Nina Morais Cohen (born December 6, 1855, Philadelphia, U.S., died February 19, 1918, Minneapolis, US) was a suffragist, author, and educator. She was a founding member of the National Council of Jewish Women and a leader of the woman's club movement in Minneapolis.

==Biography==
Nina Morais Cohen was born "Bonina Morais" on December 6, 1855, in Philadelphia. Her mother, Clara Esther Weil, was German-American. Her father, Sabato Morais, was an immigrant from Livorno, an abolitionist, and the rabbi of Congregation Mikveh Israel from 1851 to 1897. Nina had six younger siblings, who she raised herself after her mother died in 1872.

Morais Cohen was a gifted writer, and upon her graduation from the Girls’ Normal School, became a popular teacher of English literature. She was a frequent contributor to both Jewish and secular journals and magazines, publicly advocating for gender equality. In 1882, a Miss M. A. Hardaker published an editorial in Popular Science that demeaned women's intelligence using the debunked science of phrenology, claiming that women were less intelligent than men because they had smaller brains and ate less. Morais Cohen wrote a satirical response with her trademark cutting wit, published in the following issue:"Any reasoning which excludes women as a class from the advantages of equal mental training with men, on the ground that they must be the mothers of the race, is forcing the activity of women into one channel, and rendering all other efforts (such as the writing of a scientific article, perhaps) unnatural and unwomanly… Miss Hardaker would slam the educational doors in women's faces because, being smaller, they are unfit to enter the select retreats of Brobdingnag. But, if justice is to prevail in the rules of admission, the woman who possesses a brain of fifty-six ounces is entitled to precedence over the great majority of males whose brains weigh only forty-nine and a half. Should the environment be more favorable to the woman whose brain-weight is forty-four ounces, she can claim the advantage over the larger male brain whose environment is less favorable. Then, too, the applicants for entrance must be subjected to the test of an eating-match, and the dyspeptic must consent to suicide or rejection. All this must be done, for, although Justice carries her scales, she is blindfolded.
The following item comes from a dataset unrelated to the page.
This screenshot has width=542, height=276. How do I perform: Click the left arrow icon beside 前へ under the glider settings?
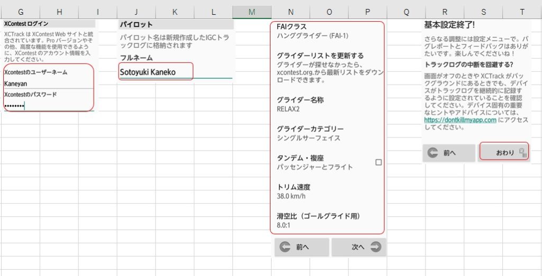click(285, 247)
She can only weigh brains, food, environment, but can not see the sex of suitors for admission into the new academy."In 1886, she and her husband, Emmanuel Cohen, moved to Minneapolis, where Morais Cohen continued to advocate for women's rights as a member of the Minnesota Women's Suffrage Association and the College Women's Club. Morais Cohen was a nationally renowned activist, and hosted Susan B. Anthony on a visit to Minneapolis.

In 1893, Morais Cohen attended the Chicago World's Fair. She was an original member of the National Council of Jewish Women, a women's advocacy organization founded during the Fair's Congress of World Religions to advocate for women's rights, immigrant rights, policies to benefit women and families, and community volunteer work. Upon her return to Minneapolis, she organized NCJW's St. Paul Section and was elected president of the Minneapolis Section, and from that point on, devoted the majority of her work to NCJW. She was also a patron of arts, publicly lectured about classical literature, and raised funds to build a memorial to Shelley and Keats in Rome.

Throughout her life, Nina Morais Cohen was a prolific writer, passionate activist for women's suffrage, and an influential leader in the small but close-knit Jewish community in Minneapolis at the turn of the century. She died on February 19, 1918, at her home on Third Avenue in Minneapolis.